- Listed entries:

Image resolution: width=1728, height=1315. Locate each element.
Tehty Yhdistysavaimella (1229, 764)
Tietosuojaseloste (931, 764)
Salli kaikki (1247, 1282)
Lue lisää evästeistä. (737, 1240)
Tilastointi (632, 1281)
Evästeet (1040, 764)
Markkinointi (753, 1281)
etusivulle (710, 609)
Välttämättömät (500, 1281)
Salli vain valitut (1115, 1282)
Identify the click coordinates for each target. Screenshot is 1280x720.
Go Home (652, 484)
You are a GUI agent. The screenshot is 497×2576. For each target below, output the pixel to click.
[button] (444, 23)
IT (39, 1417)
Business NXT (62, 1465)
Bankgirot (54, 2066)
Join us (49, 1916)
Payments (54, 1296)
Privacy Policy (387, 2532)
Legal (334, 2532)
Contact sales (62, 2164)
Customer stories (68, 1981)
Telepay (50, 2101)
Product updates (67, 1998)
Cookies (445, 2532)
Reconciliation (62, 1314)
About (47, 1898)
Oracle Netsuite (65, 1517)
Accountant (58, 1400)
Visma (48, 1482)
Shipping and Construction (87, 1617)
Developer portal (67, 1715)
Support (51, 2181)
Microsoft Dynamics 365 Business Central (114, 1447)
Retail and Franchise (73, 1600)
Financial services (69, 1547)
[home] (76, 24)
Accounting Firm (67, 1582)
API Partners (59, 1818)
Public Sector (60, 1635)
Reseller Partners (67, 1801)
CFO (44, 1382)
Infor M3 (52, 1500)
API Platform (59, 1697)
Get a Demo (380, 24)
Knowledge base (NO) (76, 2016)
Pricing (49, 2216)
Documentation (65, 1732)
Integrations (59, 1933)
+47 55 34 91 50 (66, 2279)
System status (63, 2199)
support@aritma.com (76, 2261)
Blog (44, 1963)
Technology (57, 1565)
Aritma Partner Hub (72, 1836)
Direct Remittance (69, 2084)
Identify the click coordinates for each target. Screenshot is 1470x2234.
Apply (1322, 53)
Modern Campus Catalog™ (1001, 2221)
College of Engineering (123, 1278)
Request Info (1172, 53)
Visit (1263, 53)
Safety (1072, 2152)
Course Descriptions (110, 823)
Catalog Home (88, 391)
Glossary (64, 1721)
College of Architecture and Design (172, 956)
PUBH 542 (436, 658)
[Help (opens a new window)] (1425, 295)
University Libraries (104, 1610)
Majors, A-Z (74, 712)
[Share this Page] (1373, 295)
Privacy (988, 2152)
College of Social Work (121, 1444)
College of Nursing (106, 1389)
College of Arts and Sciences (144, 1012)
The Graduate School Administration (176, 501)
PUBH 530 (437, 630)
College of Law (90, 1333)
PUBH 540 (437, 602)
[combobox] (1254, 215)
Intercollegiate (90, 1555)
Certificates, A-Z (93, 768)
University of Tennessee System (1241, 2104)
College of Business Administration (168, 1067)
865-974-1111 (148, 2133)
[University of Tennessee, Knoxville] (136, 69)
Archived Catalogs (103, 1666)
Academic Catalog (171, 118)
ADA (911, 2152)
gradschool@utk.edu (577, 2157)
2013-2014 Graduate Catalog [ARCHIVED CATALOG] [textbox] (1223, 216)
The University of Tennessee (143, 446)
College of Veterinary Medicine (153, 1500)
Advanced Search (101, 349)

- Your assignment:
Among the lines of the data above, count those containing the word "System" and report the total alone.

- Result below:
2